> _RECORDS TO USE_
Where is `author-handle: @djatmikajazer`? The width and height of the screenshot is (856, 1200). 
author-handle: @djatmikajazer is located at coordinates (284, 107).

* * *

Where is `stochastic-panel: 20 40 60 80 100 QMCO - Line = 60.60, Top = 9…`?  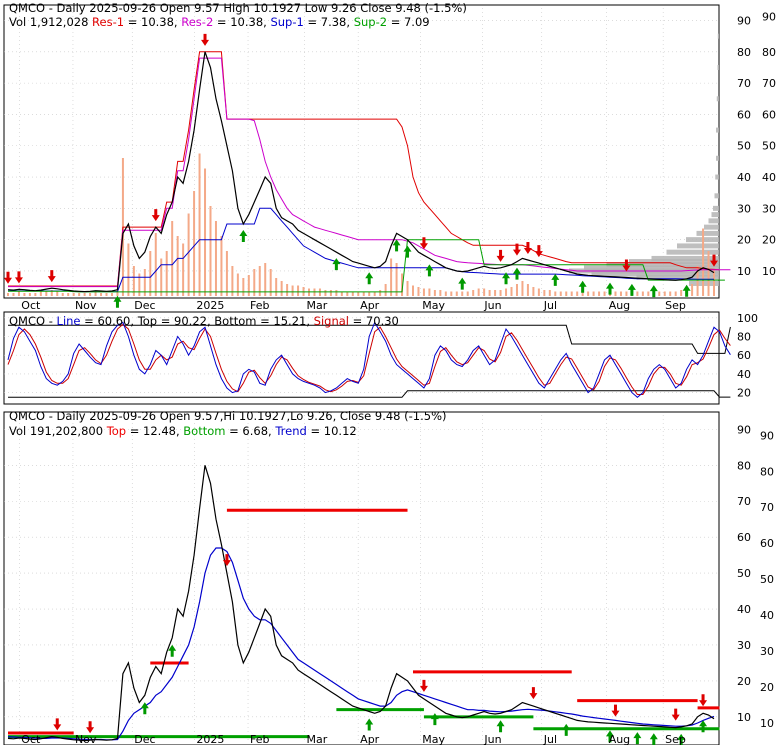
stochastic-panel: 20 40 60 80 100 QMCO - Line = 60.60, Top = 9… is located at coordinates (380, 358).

...

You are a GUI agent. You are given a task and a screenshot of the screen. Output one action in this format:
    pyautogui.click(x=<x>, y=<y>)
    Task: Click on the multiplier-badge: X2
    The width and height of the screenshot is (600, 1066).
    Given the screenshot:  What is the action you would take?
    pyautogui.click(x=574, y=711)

> _YOUR INSTRUCTIONS_
Lay out the lines above as a JSON list of strings, one string per line, leaving out blank lines. Start at the line that contains "is (856, 1200)." and stop after the line that contains "author-handle: @djatmikajazer is".

> _TASK ANSWER_
[
  "Where is `author-handle: @djatmikajazer`? The width and height of the screenshot is (856, 1200). ",
  "author-handle: @djatmikajazer is located at coordinates (284, 107)."
]